当然,《长恨歌》最重要的认识价值和审美价值还在于创造了“典型的上海弄堂的女儿”王琦瑶以及同她相关联的几代弄堂人物,也就是大上海小市民@群像。王琦瑶从艺术上来说可以说是上海市民的“这一个”,也就是上海弄堂人物的典型形象,她既是贯穿全书的传奇人物,又是作者落墨最多着意刻画的重要人物。她四十多年的生活遭际是坎坷的,大起大落的,也是平凡琐碎的。四十年代末,她豆蔻年华,出人片场,竞选“上海小姐”,当了李大经的外室,成了养在“爱丽丝公寓”中的金丝鸟,可谓红极一时。
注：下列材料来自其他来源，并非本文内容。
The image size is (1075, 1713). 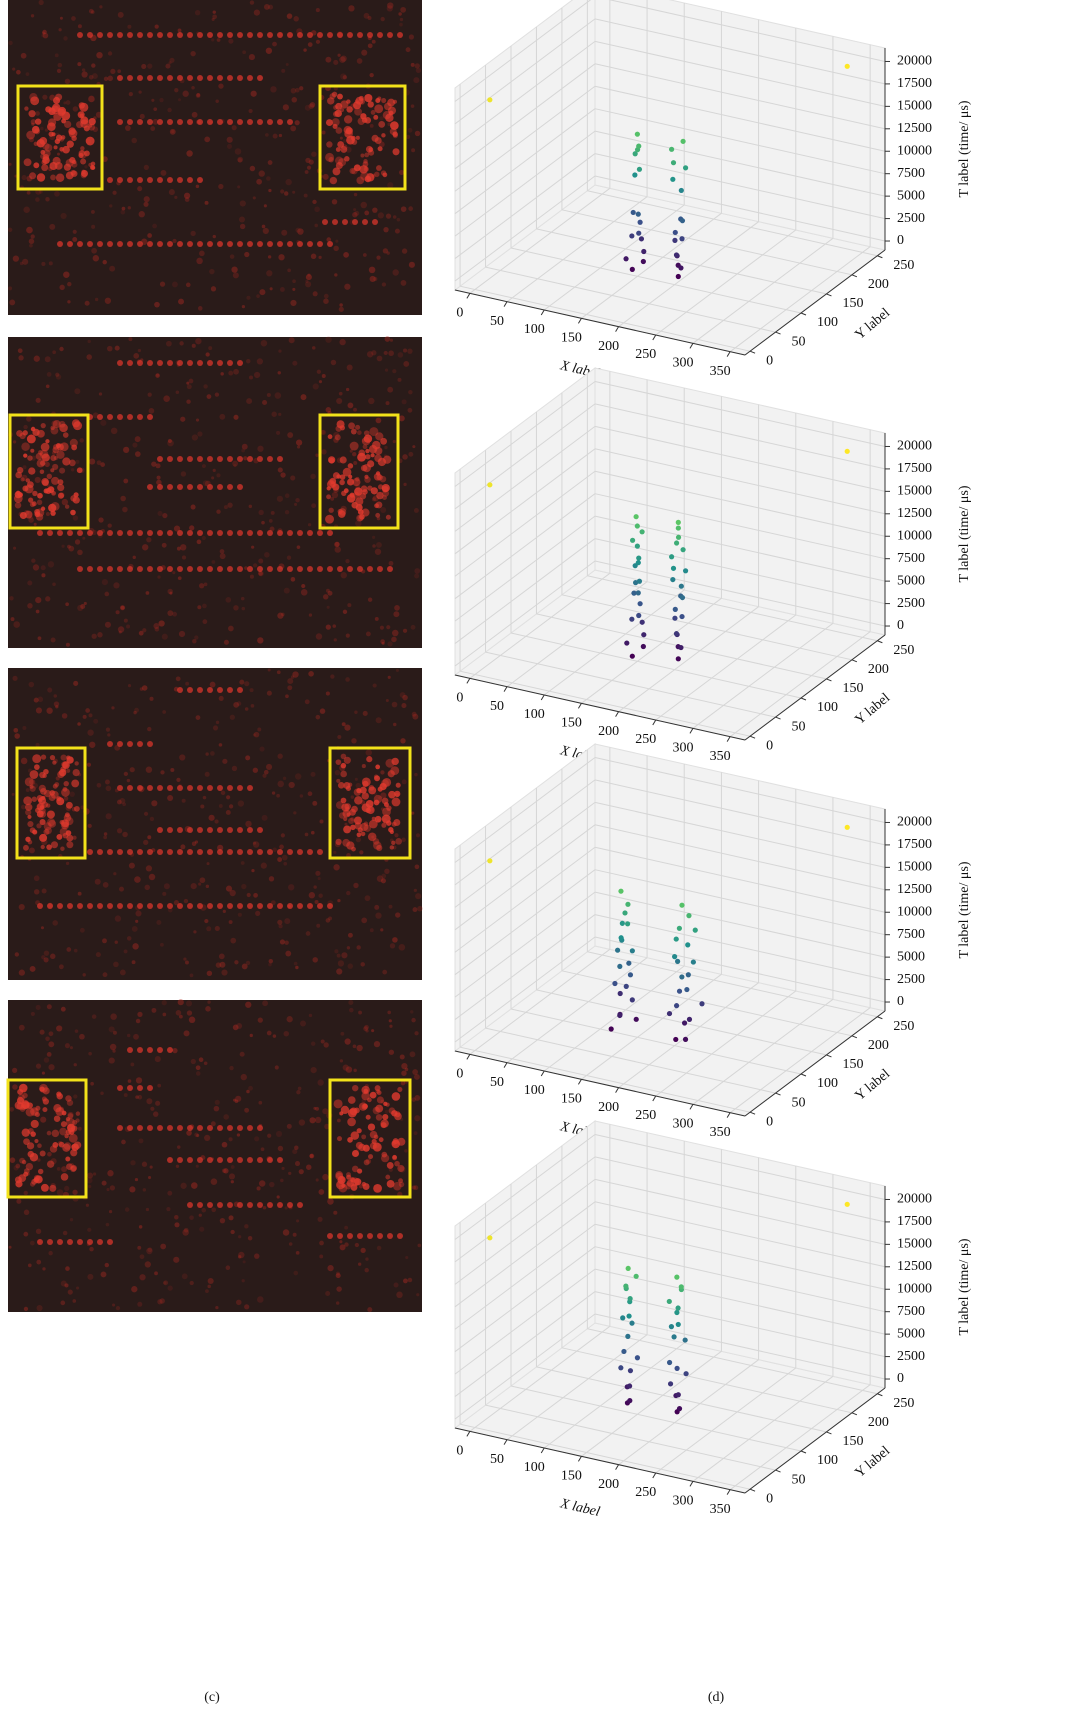 What do you see at coordinates (799, 726) in the screenshot?
I see `y-tick-label: 50` at bounding box center [799, 726].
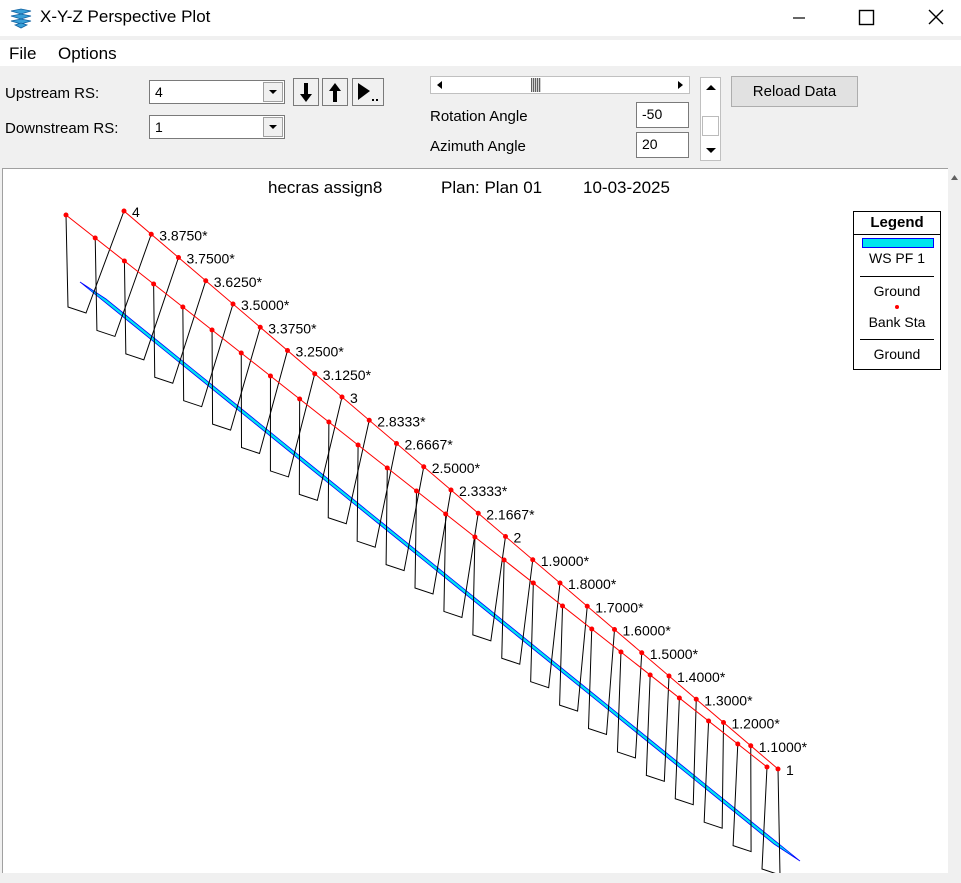  I want to click on legend: Legend WS PF 1 Ground Bank Sta Ground, so click(897, 290).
上海解放了,她先在外婆的娘家邬桥住了一阵,后来又回到上海,住进了平安里的三十九号三楼。“到护士教习所学了三个月,得了一张注射执照,便在平安里口挂了牌子”,靠为人打针为生。从此开始了她在平安里蛰居的漫长岁月。五十年代至六十年代初,她同平安里的熟人严师母以及康明逊、萨沙等牌友在一起度过一段平凡而热闹的日子,同康明逊和萨沙都有过一段感情的纠葛。后来,又与四十年代时热烈追求她的程先生相逢,又有过一段新的生活故事。七十年代末,“文革”之后,她那没有明确父亲的女儿薇蔽成长起来了,她的身边又来了一批新的朋友,像张永红、张永红的男友长脚,还有那位老克腊。他们出入舞会,在家中开“派对”,又过起相当红火的日子来。尤其是当薇薇随其丈夫可林出国陪读后,王琦瑶一面是孤独失落,一面又要抓住逝去的时光,追求虚浮的热闹和温馨,结果是死于非命。从王琦瑶这个简单的人生履历表中大体可以看出她的生存状态。

当然,作为一个“典型的上海弄堂的女儿”,作者不仅写出她的人生经历和生存状态,更重要的写出她的心理状态和生活情调,在这方面,作者是不吝惜笔墨的,在不少的地方,对她那种矛盾的心理是做了泼墨描写的。尽管这种描写相当含蓄,但也是相当酣畅的。当然,王琦瑶艺术创造上的成功也得力于她同与之关联的众多的弄堂人物的相互映衬。在众多的陪衬人物中,四十年代和五十年代两度出场的程先生,同王琦瑶形影不离后又因醋意分开想和资本家家庭划淸界限的蒋丽莉,五十年代在平安里住过的大学毕业不服从分配回到上海吃定息的小开康明逊和革命烈士的后代混血儿萨沙,还有八十年代出现的典型的淮海中路女孩张永红,还有老克腊和长脚,这些都是上海弄堂里才有的人物,也都是栩栩如生,呼之欲出的人物。

从艺术风格来说,《长恨歌》可以说是属于长篇小说中的“婉约派”。作者的笔致从容细腻,描摹事物精巧有韵味,这都是构成与其内容相适应的“婉约派”风格的重要因素。如果稍为进一步分析,这种风格还体现在以下几个方面。

结构上,作者以王琦瑶四十多年的人生生活经历为主线,把同她相关的各种人物的生活故事串起来,形成一种“长线串珠式”的结构形式。这种结构读来有如如歌的行板,具有行云流水之美。

叙述语式上,作者善于在叙述中进行描写和议论,尤其善于把对上海的理解通过叙述的形式诉说出来,显得娓娓动听和从容有致。作者笔墨的老到都体现在这种有特色的叙述之中。

环境描写上,如前文所述,关于弄堂生活氛围的细致有韵味的描写,也是构成这部小说艺术风格的重要因素。

关于《长恨歌》的艺术风格,似可专文论述,绝非这篇短短的导读能够胜任,就此打住吧!